Reverse Proxy Example
Two cloud servers: 121.42.11.34 (upstream) and 121.5.180.193 (proxy). The upstream serves /proxy/ content. The proxy server defines an upstream block pointing to the upstream and a location /proxy that proxies to http://back_end/proxy. After updating /etc/hosts to map proxy.lion.club to the proxy IP, accessing http://proxy.lion.club/proxy returns the upstream page.
Load Balancing
Define multiple upstream servers and let Nginx distribute requests using various algorithms.
upstream demo_server {
server 121.42.11.34:8020;
server 121.42.11.34:8030;
server 121.42.11.34:8040;
}Default round‑robin strategy can be replaced with least_conn, ip_hash, hash $request_uri, etc.
Caching
Configure proxy_cache_path and proxy_cache to cache upstream responses.
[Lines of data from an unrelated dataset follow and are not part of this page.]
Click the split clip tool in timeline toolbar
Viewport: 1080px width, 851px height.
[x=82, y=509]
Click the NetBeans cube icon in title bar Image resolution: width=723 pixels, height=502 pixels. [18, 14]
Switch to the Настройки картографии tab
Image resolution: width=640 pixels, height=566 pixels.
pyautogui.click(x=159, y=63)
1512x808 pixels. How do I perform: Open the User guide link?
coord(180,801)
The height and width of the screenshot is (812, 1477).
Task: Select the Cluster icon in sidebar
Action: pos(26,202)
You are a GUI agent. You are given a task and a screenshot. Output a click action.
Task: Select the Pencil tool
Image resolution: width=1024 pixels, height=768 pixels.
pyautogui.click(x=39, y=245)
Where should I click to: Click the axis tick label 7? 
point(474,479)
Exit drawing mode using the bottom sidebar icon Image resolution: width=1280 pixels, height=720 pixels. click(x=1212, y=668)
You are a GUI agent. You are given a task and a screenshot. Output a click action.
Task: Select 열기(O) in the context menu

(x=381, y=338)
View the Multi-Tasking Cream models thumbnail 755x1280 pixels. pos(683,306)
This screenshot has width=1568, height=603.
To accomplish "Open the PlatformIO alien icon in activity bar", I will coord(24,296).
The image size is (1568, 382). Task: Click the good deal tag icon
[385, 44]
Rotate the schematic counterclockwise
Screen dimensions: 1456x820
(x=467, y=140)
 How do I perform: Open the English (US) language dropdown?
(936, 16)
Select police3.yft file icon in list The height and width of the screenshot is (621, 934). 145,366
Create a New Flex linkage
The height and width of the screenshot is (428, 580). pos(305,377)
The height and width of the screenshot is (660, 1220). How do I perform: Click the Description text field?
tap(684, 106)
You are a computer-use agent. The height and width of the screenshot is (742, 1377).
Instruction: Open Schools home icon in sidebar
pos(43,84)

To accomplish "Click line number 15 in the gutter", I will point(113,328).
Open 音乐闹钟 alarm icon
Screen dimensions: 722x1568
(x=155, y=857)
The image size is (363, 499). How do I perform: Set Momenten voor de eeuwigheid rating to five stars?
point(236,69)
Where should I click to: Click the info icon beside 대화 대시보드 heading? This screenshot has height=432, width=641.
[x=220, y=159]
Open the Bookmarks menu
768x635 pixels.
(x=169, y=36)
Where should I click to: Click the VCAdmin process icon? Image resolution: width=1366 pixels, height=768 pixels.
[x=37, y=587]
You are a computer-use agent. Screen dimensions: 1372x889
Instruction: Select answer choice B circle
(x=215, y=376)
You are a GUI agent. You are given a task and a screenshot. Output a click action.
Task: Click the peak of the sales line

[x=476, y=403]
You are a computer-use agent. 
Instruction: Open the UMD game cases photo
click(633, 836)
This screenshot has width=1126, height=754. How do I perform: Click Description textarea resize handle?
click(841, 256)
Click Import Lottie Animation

proxy_cache_path /etc/nginx/cache_temp levels=2:2 keys_zone=cache_zone:30m max_size=2g inactive=60m use_temp_path=off; location / {
proxy_cache cache_zone;
proxy_cache_valid 200 5m;
proxy_cache_key $request_uri;
add_header Nginx-Cache-Status $upstream_cache_status;
proxy_pass http://cache_server;
}HTTPS
Configure SSL certificates:
server {
listen 443 ssl http2;
server_name lion.club;
ssl_certificate /etc/nginx/https/lion.club_bundle.crt;
ssl_certificate_key /etc/nginx/https/lion.club.key;
ssl_session_timeout 10m;
ssl_protocols TLSv1 TLSv1.1 TLSv1.2;
location / {
root /usr/share/nginx/html;
index index.html index.htm;
}
}CORS
To avoid cross‑origin restrictions, configure Nginx to proxy requests from fe.server.com to dev.server.com under the same domain, or add appropriate Access-Control-Allow-Origin headers.
Gzip Compression
gzip on;
gzip_types text/plain text/css application/json application/javascript text/xml application/xml application/xml+rss text/javascript;
gzip_static on;
gzip_proxied any;
gzip_vary on;
gzip_comp_level 6;
gzip_buffers 16 8k;
gzip_http_version 1.1;Place this configuration in /etc/nginx/conf.d/gzip.conf and reload Nginx.
Nginx Architecture
Nginx uses a master‑worker process model. The master process manages configuration and worker processes, which handle client connections. Workers communicate via shared memory. Reloading configuration sends a HUP signal to the master, which spawns new workers with the updated config while gracefully shutting down old workers.
Modules are independent and low‑coupled, allowing easy extension.
Conclusion
After reading this guide, you should have a comprehensive understanding of Nginx configuration, reverse proxy, load balancing, caching, HTTPS, CORS, gzip, and internal architecture, enabling you to handle most real‑world scenarios.